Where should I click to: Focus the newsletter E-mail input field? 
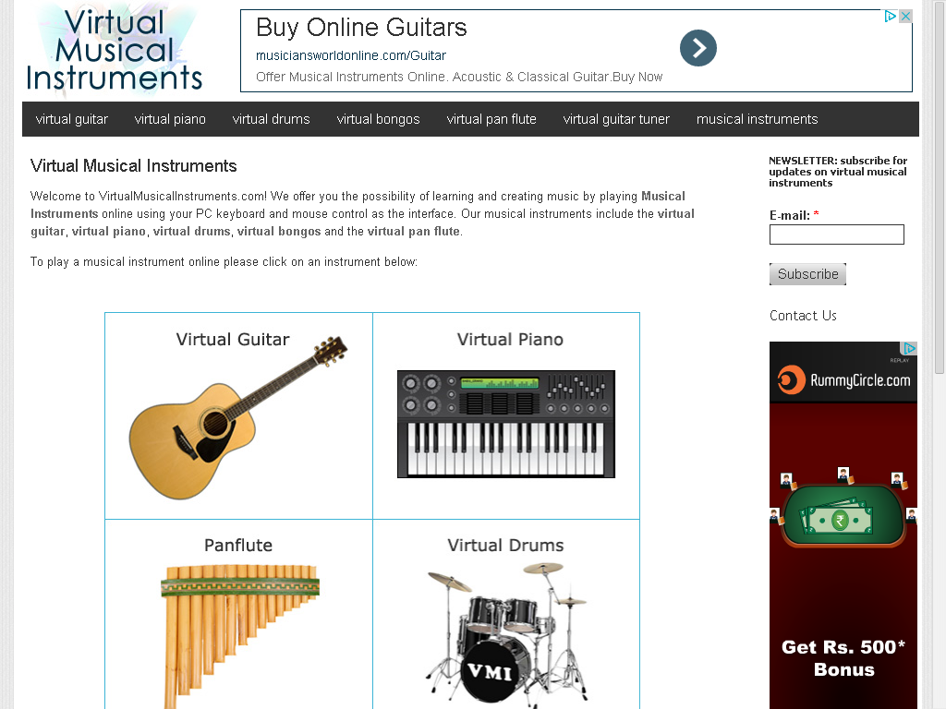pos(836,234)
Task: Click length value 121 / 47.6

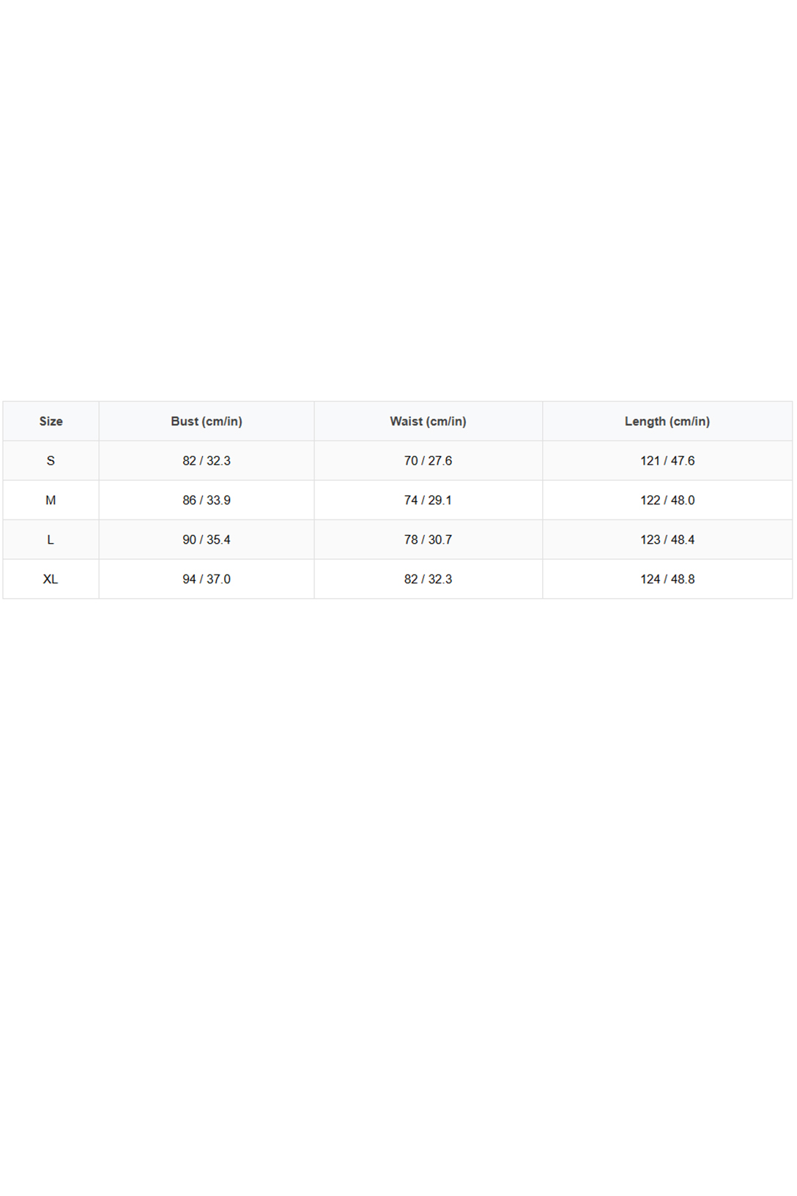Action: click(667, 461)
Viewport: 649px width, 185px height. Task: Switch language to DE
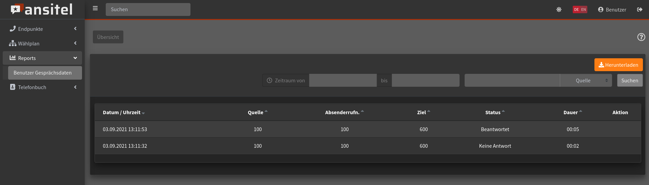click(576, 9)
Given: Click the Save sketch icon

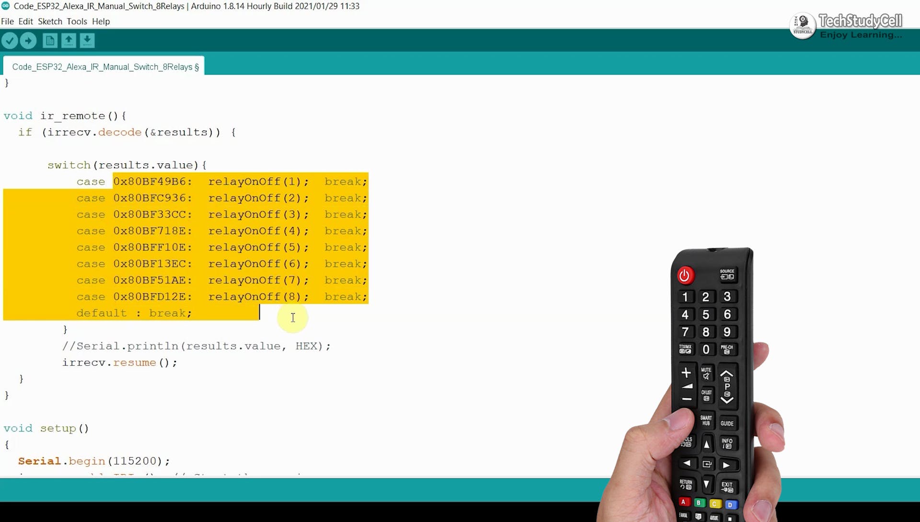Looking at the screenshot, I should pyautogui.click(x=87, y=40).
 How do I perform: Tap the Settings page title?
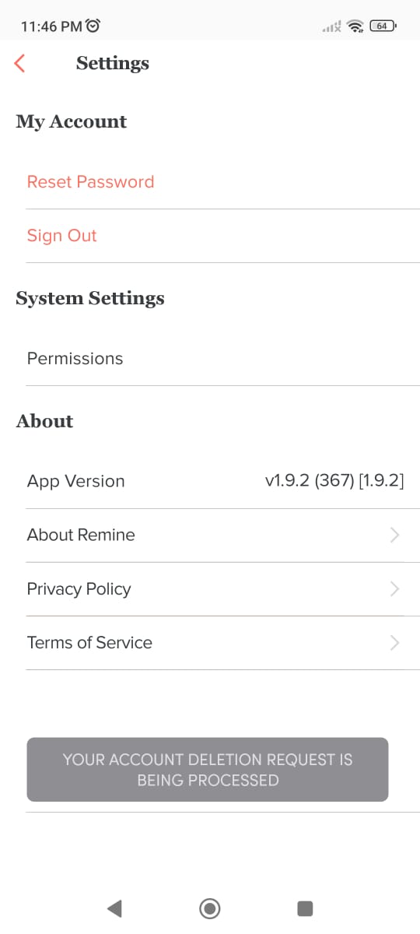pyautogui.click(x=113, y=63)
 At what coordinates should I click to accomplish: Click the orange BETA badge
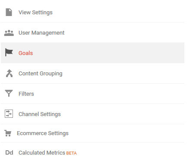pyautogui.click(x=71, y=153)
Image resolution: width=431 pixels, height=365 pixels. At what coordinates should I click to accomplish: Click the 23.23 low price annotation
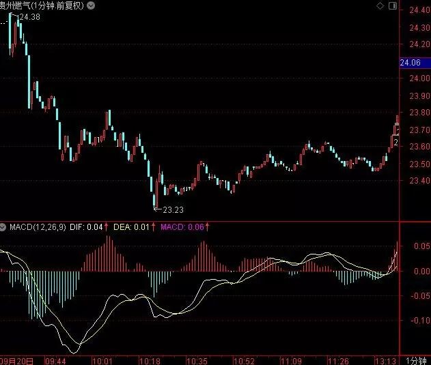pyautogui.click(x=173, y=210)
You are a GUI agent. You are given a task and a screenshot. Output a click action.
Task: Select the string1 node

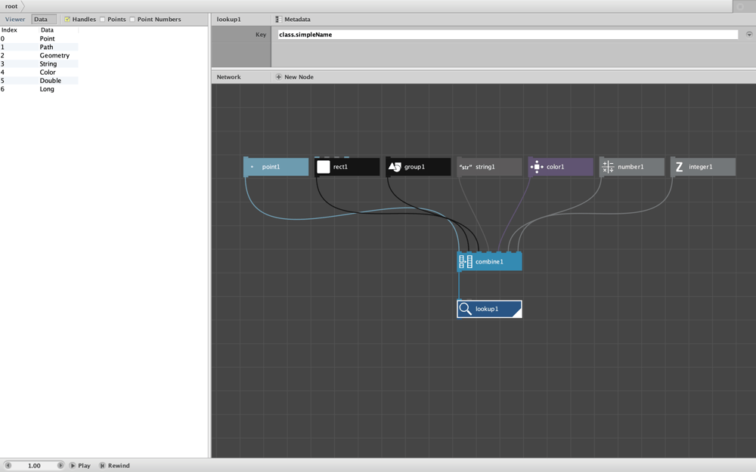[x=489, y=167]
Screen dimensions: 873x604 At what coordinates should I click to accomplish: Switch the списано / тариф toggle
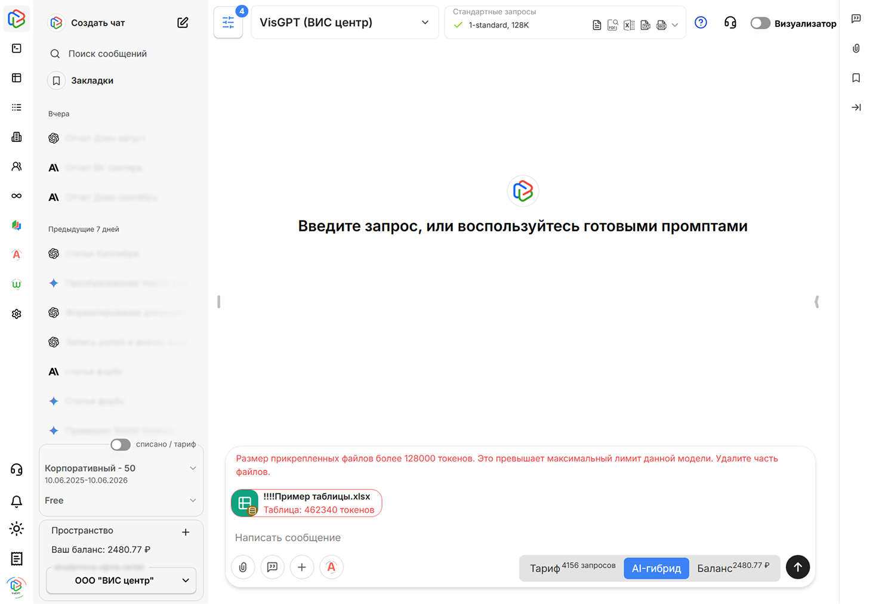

==========

Please give the data above again in exact form and omit every picture.

→ **Completed exercise**:
Where should I click to: Focus the newsletter E-mail input field? 
pos(836,234)
Task: Click length value 121 / 47.6

Action: click(667, 461)
Viewport: 649px width, 185px height. Task: Switch language to DE
click(576, 9)
Given: Click the Save sketch icon

Looking at the screenshot, I should pyautogui.click(x=87, y=40).
 How do I perform: Tap the Settings page title?
pyautogui.click(x=113, y=63)
 At what coordinates should I click to accomplish: Click the orange BETA badge
pyautogui.click(x=71, y=153)
Image resolution: width=431 pixels, height=365 pixels. At what coordinates should I click to accomplish: Click the 23.23 low price annotation
pyautogui.click(x=173, y=210)
You are a GUI agent. You are given a task and a screenshot. Output a click action.
Task: Select the string1 node

[x=489, y=167]
Screen dimensions: 873x604 At what coordinates should I click to accomplish: Switch the списано / тариф toggle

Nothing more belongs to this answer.